Steve enquired whether the SDFSA could look at radio communication protocols for raising awareness with other dive boats in the immediate area, when they are reasonably sure that there are other dive operations in the area.

“I am reasonably confident everyone had good intentions, however, this recent event is a timely reminder to look at communication procedures,” said Steve.

The front cover of our 2015 Calendar of South Australian Marine Life features a White pointer (Great White) shark taken by MLSSA member, Alexius Sutandio.
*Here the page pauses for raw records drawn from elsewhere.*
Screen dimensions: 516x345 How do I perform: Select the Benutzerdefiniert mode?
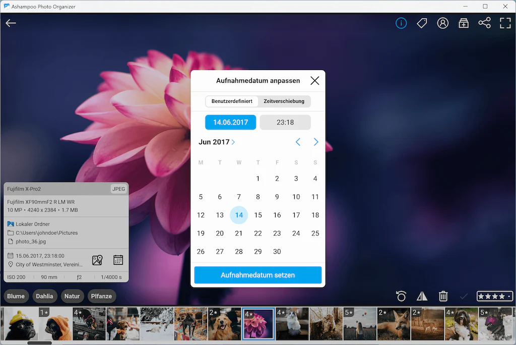(x=232, y=101)
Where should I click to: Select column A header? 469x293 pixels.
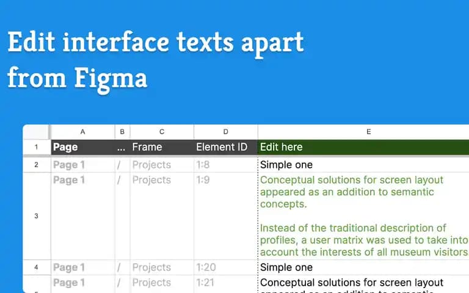coord(83,132)
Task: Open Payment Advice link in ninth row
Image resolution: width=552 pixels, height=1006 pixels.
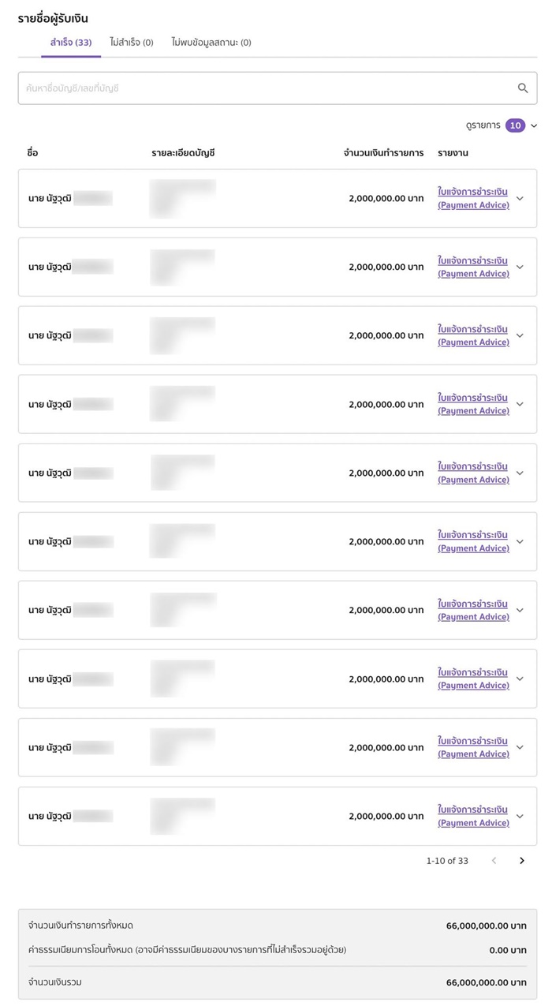Action: coord(473,748)

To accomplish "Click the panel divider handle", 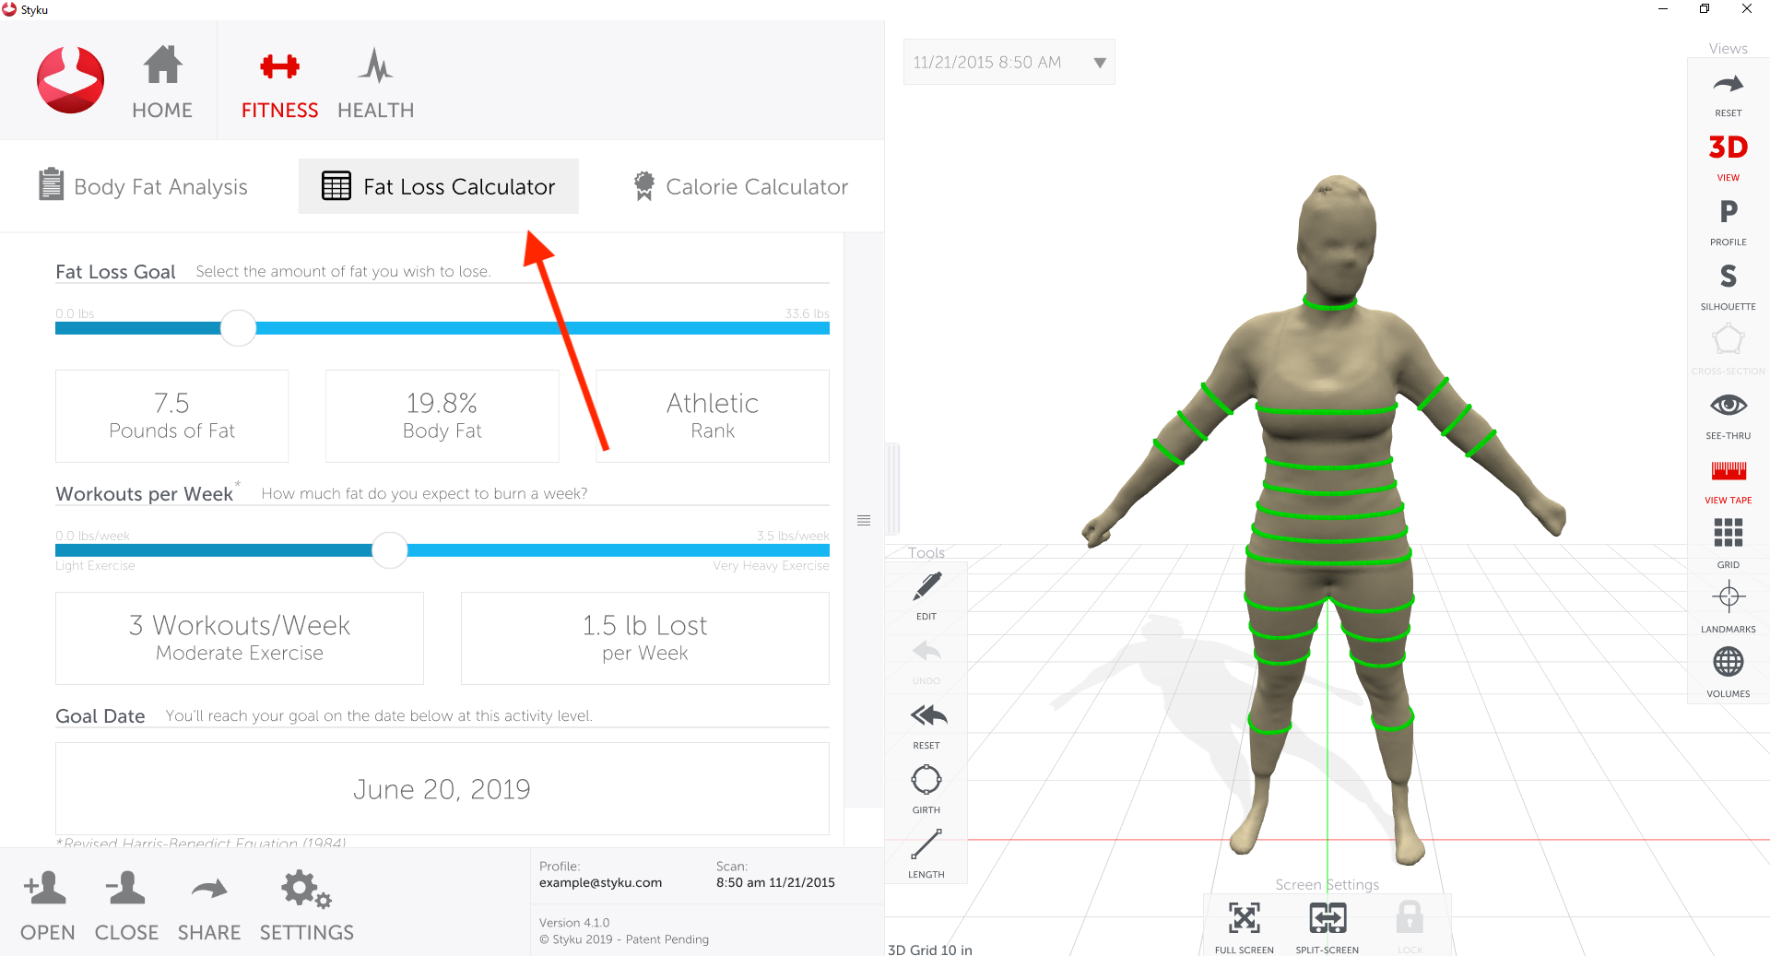I will click(x=864, y=521).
There is also another Great white shark image taken by Alexius within the calendar. These photographs were taken from the safety of a controlled shark cage diving tour.

MLSSA advises divers not to approach large pelagic sharks, and to always put their own and their buddies’ safety first in the unlikely event of any encounter while diving.

A single shark was spotted in the Glenelg area (Glenelg, Glenelg South & Somerton Beach) about three times in three weeks leading up to last Christmas. One of the sightings was made at Glenelg beach on 20th December, forcing swimmers out of the water. According to Shark Sighting at Glenelg Beach “The aerial shark patrol reported seeing the shark about 150 metres from shore, just south of Glenelg jetty, about 5pm.”

None of these three December sightings were listed on the PIRSA Shark Sighting site at the beginning of January 2015.

(Mind you, the only three sightings listed on the site for November were made at Glenelg, West Beach & Somerton.)

Another shark sighting at the Glenelg tyre reef on 2nd January 2015 was reported on Channel 7 TV’s news. A boatie had a white pointer swim around his vessel, eyeball him and nibble at his motor. The man said that he had witnessed some scuba divers depart the location just prior to the arrival of the shark.

It does seem that a shark or sharks are frequenting the spot, and divers need to take that into account when diving there. Shark deterrents should be used and diving practices should be modified to allow for the presence of sharks.

My best advice is to follow the recommendations made by the Scuba Divers Federation of South Australia in their Routines and Procedures for Safe Diving in 2005.

These ‘safe diving practices’ suggest that you “Attach a boat Shark Protection Device to (a) shot line”. Appendices to the ‘safe diving practices’ cover topics such as Lost or Missing Diver(s) and Recovery of Injured or Unresponsive diver .

“Routines and Procedures for Safe Diving” goes on to discuss “Emergency Procedure re Sharks and other Emergencies”.

 

Steve Reynolds is the current President of MLSSA and is a long-standing member of the Society. Steve is a keen diver, underwater explorer, photographer and is chief author of the Society's extensive back catalogue of newsletters and journals.